> What you have to do: From the line containing "Stop the page from loading" through the last line of the records below, output every line exactly, both ends included, except the pictures.

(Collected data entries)
┄┄┄┄┄┄┄┄┄┄

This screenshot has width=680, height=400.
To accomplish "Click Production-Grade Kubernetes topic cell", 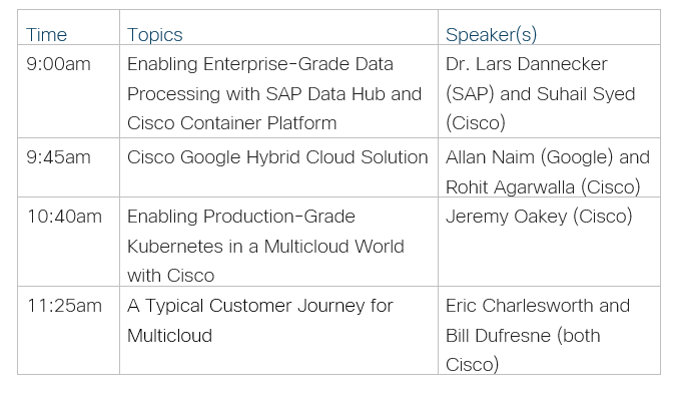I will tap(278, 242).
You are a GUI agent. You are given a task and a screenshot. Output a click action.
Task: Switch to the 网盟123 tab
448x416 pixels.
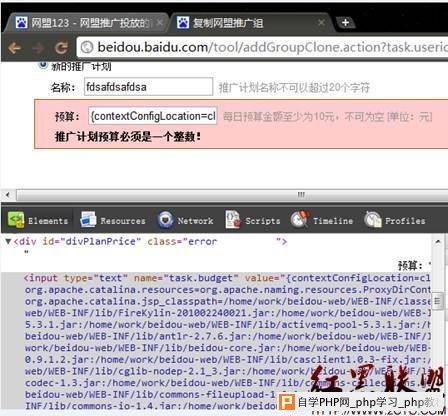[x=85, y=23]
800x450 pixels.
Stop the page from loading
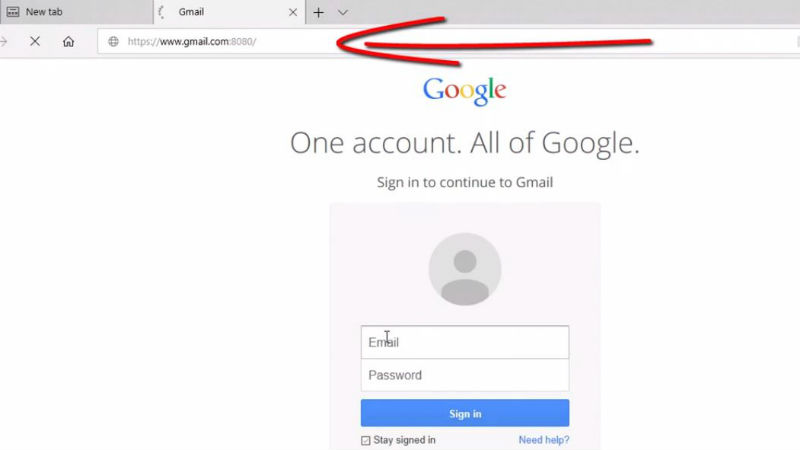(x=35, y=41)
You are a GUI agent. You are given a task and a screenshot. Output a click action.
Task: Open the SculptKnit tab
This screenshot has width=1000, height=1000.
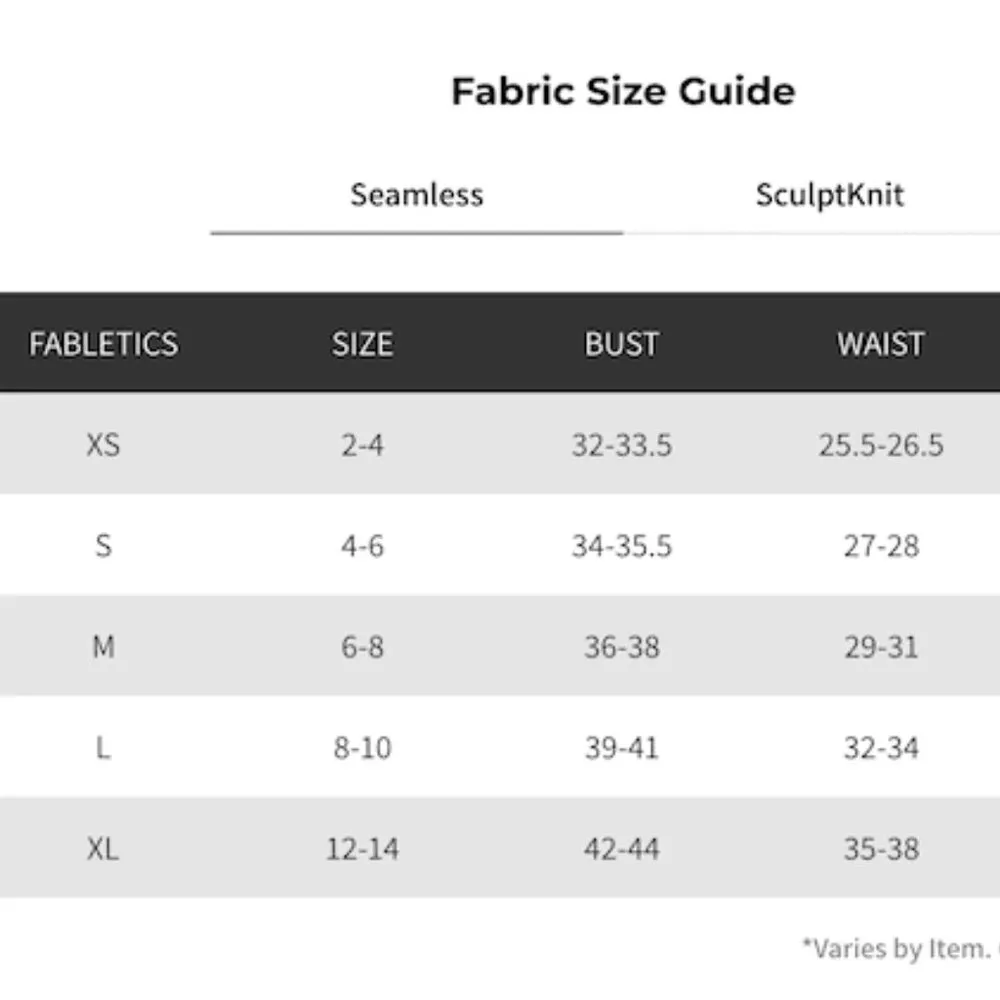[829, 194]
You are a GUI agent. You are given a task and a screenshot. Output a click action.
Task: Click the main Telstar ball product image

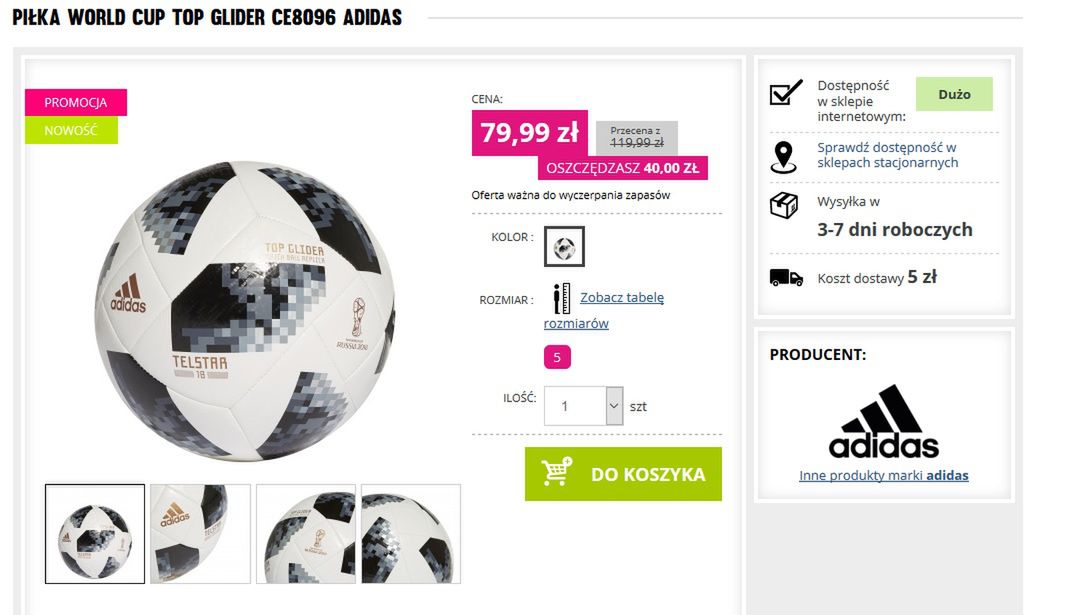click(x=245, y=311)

┄┄┄┄┄┄┄┄┄┄

> Solution for this problem:
Stop the page from loading
(x=35, y=41)
You are a GUI agent. You are given a task and a screenshot. Output a click action.
Task: Open the SculptKnit tab
This screenshot has width=1000, height=1000.
[829, 194]
You are a GUI agent. You are given a task and a screenshot. Output a click action.
Task: Click the main Telstar ball product image

click(x=245, y=311)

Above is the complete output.